What is being asked -> Search the material below for lines containing the string "agent", and copy every one you find.
==== Information shown ====
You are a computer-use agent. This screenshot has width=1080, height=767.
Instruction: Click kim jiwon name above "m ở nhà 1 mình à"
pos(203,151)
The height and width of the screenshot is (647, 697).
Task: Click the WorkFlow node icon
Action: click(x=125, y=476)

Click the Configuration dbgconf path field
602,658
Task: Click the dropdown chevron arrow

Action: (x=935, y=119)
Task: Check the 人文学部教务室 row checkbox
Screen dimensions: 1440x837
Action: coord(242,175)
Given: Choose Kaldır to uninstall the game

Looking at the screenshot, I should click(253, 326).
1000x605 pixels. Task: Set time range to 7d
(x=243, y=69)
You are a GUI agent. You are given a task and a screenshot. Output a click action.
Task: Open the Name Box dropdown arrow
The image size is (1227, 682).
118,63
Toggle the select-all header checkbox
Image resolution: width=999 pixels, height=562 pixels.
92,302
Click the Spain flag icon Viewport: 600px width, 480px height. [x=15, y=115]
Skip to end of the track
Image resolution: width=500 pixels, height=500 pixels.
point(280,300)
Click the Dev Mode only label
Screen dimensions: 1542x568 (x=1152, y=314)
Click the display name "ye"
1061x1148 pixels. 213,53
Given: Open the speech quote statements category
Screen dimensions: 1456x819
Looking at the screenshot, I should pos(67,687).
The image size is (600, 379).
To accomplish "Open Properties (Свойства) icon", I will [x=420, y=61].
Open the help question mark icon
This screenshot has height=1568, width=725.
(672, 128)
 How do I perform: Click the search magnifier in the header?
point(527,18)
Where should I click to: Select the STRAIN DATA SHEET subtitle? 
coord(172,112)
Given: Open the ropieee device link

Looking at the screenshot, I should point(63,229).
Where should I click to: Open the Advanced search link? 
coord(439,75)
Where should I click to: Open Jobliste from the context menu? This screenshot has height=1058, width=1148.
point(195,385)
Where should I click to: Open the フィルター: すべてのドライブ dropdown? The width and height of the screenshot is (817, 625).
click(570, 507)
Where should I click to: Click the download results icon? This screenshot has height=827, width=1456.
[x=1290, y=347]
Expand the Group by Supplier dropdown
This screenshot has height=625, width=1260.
====
Response area ->
You are a computer-use agent. This screenshot has width=1080, height=767.
You are a GUI agent. You are given a task and a screenshot. Output a click action.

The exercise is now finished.